Aeroplane Invades Latonia Where Once Upon a Time
Real Race Horses Ran for Sport of Cheering Thousands
Todd Shriver
Todd Shriver
       Now what chance has a horse got these days when aeroplanes and dirigibles are invading his own race tracks? Latonia, called beautiful by those who hold winning tickets, is the first victim of the progressive elimination of horse power, formerly so frequently used for the operation of a race track, and Nov. 12 the famous old place, where horses also run, ha, ha, a joke!), will see the start of a three-day aviation meet, with Glenn Curtiss, fastest air chauffeur, as star. Thus is the problem "What shall we do with our extinct race tracks?" solved. There is even a chance for the bookies.
     Glenn Curtiss is the inventor, proprietor and driver of the "Gold Bug," which at Rheims, France, last summer, went faster than any other machine in the international contest and won for Curtiss a $10,000 prize. He has promised that he will use the same machine at Latonia and try to beat the record made at Rheims. There is a man named C. F. Willard, who is purely an aerial chauffer and uses a Curtiss biplane to travel in. This man's machine is called the "Red Bug," and during the meet Curtiss' "Gold Bug" will race with Willard's "Red Bug" for a cup that is to be given the winner.
GETS $5000
     If the weather permits, Curtiss will fly every afternoon, beginning at 2 o'clock. The aerial races will also be daily events, weather permitting. Willard claims his "Red Bug" is every bit as good a bug as the "Gold Bug," but the two machines have never before gotten together for a contest.
     It is reported Curtiss is guaranteed $5000 for his three day's work, or half the amount of the Rheims prize.
     Roy Knabenshue and his steerable balloon will be among the fliers present. Knabenshue has flown about the skyscrapers in New York and has perfect control over his gas bag. He will fly every day and will race with Lincoln Beachy, who has also invented a balloon of the dirigible type.
     And then there is Cromwell Dixon, 13, of Columbus. He is the boy prodigy among aviators, having invented a dirigible different than all the others. Young Dixon travels on his own leg power, his steering apparatus being controlled by a bicycle pedal arrangement which Dixon operates himself.

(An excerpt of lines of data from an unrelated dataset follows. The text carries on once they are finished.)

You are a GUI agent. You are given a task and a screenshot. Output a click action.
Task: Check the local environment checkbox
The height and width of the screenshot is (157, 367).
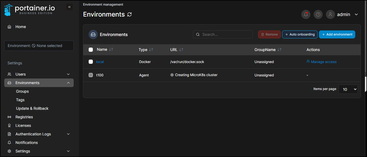[x=91, y=62]
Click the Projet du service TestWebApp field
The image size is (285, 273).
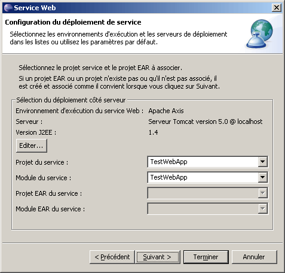click(203, 162)
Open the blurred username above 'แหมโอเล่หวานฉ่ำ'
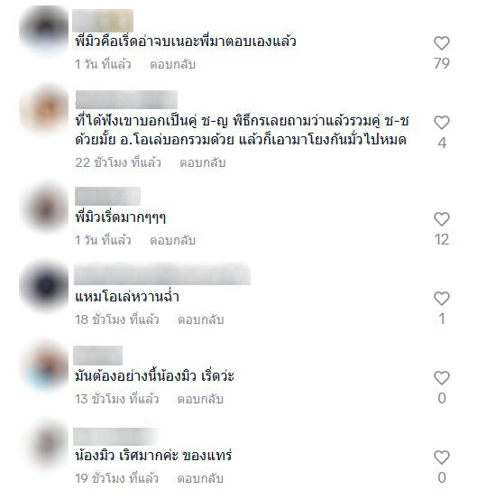 (162, 273)
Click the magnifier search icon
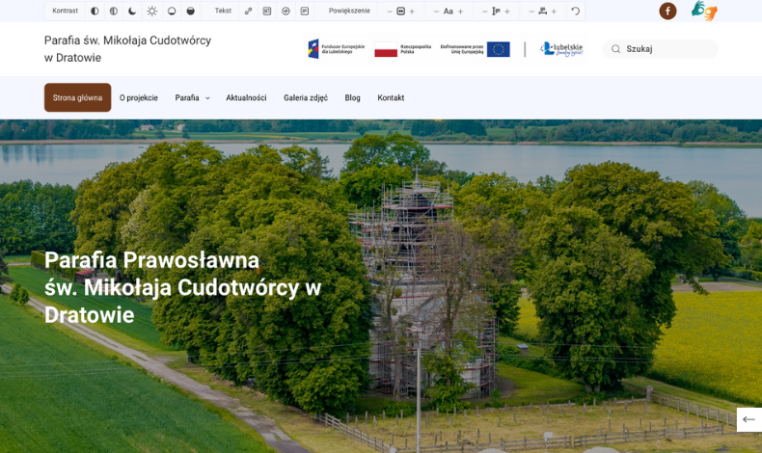The height and width of the screenshot is (453, 762). [x=615, y=49]
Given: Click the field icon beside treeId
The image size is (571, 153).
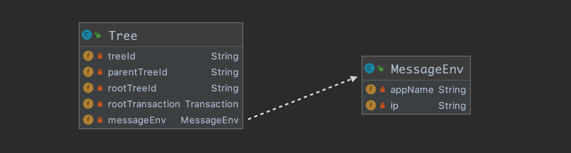Looking at the screenshot, I should pyautogui.click(x=88, y=56).
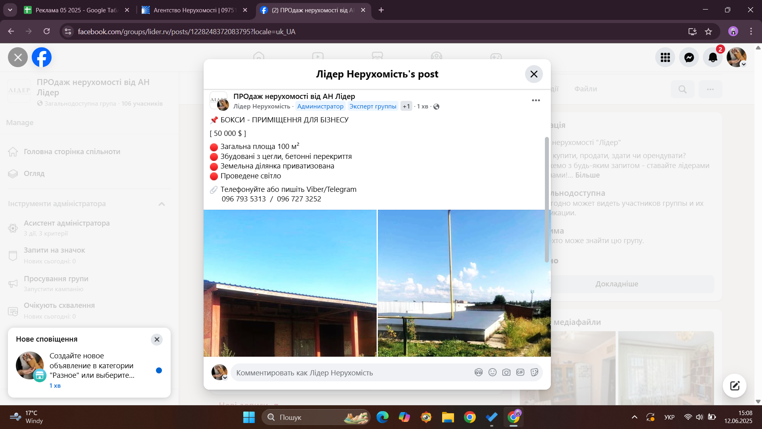Screen dimensions: 762x429
Task: Close the Лідер Нерухомість post dialog
Action: click(x=534, y=74)
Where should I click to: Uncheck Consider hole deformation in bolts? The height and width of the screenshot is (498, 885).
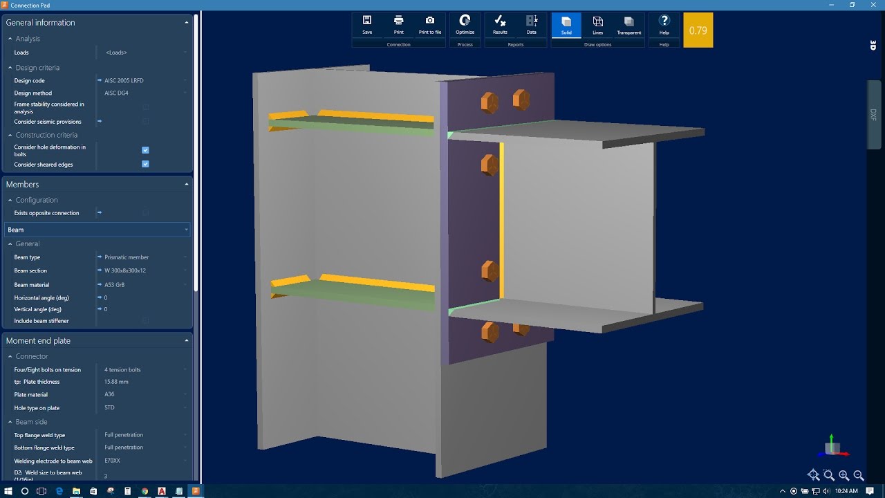[145, 149]
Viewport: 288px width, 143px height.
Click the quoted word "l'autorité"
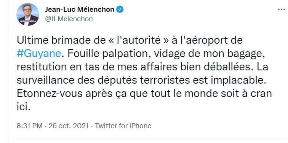[139, 41]
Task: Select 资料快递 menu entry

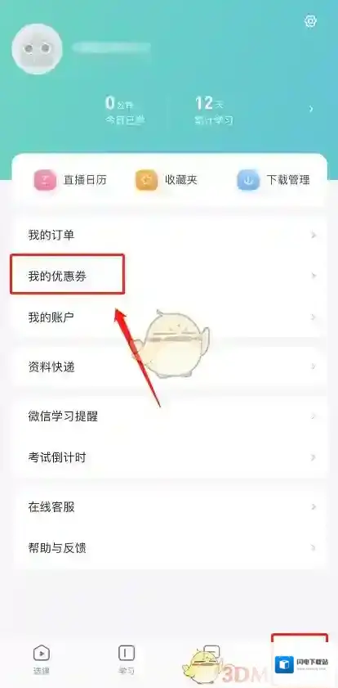Action: pos(170,366)
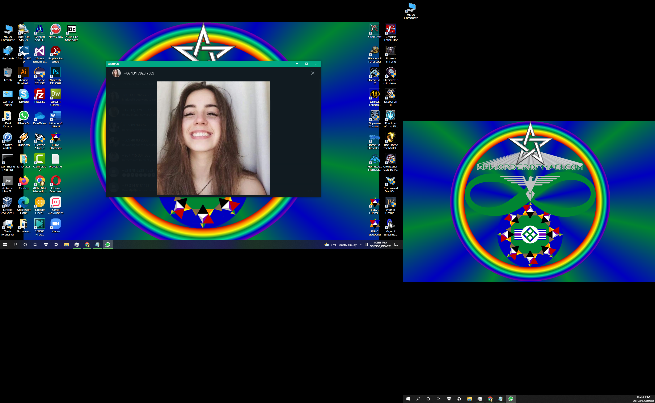Click the contact's small avatar thumbnail

[x=116, y=73]
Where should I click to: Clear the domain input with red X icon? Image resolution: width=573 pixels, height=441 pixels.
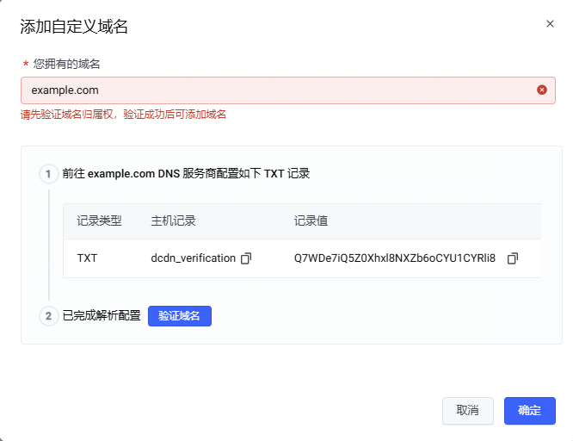(x=542, y=90)
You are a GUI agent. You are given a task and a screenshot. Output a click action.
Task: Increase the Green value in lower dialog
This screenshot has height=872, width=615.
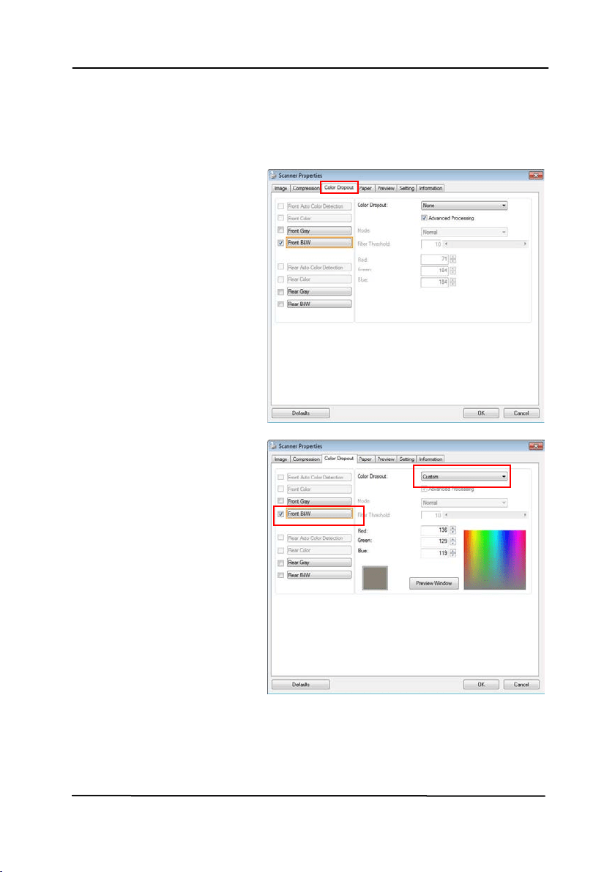point(453,539)
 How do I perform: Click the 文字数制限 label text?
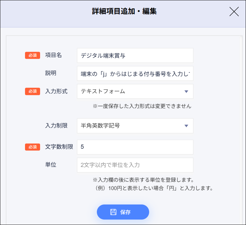[x=59, y=147]
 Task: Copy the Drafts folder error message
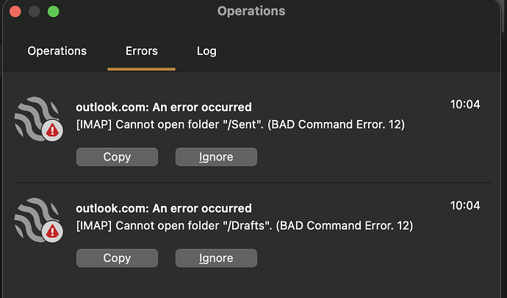[x=117, y=258]
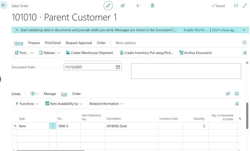Click the information icon at right
The image size is (250, 151).
point(245,43)
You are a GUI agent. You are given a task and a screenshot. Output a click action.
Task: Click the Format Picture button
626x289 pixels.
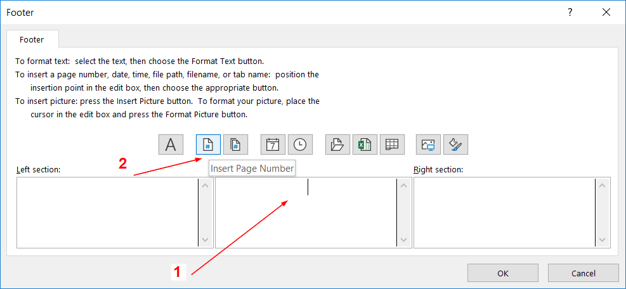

     The first day of the aviation meeting will see the start of a balloon race with the east coast as the destination, but you can't tell about these balloons. Three balloons will start.
     Latonia will take on all the flashy airs of a fashionable Derby Day. The clubhouse will be reserved for the guarantors who are backing the event and their friends. The guarantors are Lincoln Mitchell, J. Benson Foraker, Horace Schmidlapp, Fletcher Huntington, Lee Ault, Jr., Clifford Shinkle, H. Lyon, Max Fleishcmaan, Harry M. Levy, Tyler Field and Rud Cox. The Aero Club of Cincinnati will be asked to draft the rules for the meeting. Webber's band has been engaged to play the musical accompaniments. Several of the guarantors have indicated a desire to fly with Curtiss. They are all single men.
from an Unidentified Newsclipping
Collection of Mary Castro, 2-20-04

     Thousands of Cincinnatians who came away, much depressed, after Glenn Curtiss's lame performances at Latonia last fall, will be interested in that gentleman's remarkable flight down the Hudson.
     Twice before has the serenity of that majestic stream been disturbed by man's audacity--once when Henry Hudson sailed the "Half Moon" up the river to the untold astonishment of the Indians, and again, when amid the jeers of a skeptical crowd, Fulton piloted the Clermont out into mid-channel and inaugurated the era of steam navigation.
     Curtiss's flight from Albany to Governor's Island must be recognized as one of the most remarkable, if not the most remarkable, of all the feats of the bird men. He contended with the same cross currents that Bleriot and Paulhan had to contend with about the English channel. In point of distance, his flight was but a few miles shorter than that of Paulhan between London and Manchester.
     We are not yet "aviation mad" as they are in Europe, but a performance of this kind will go far toward making us so.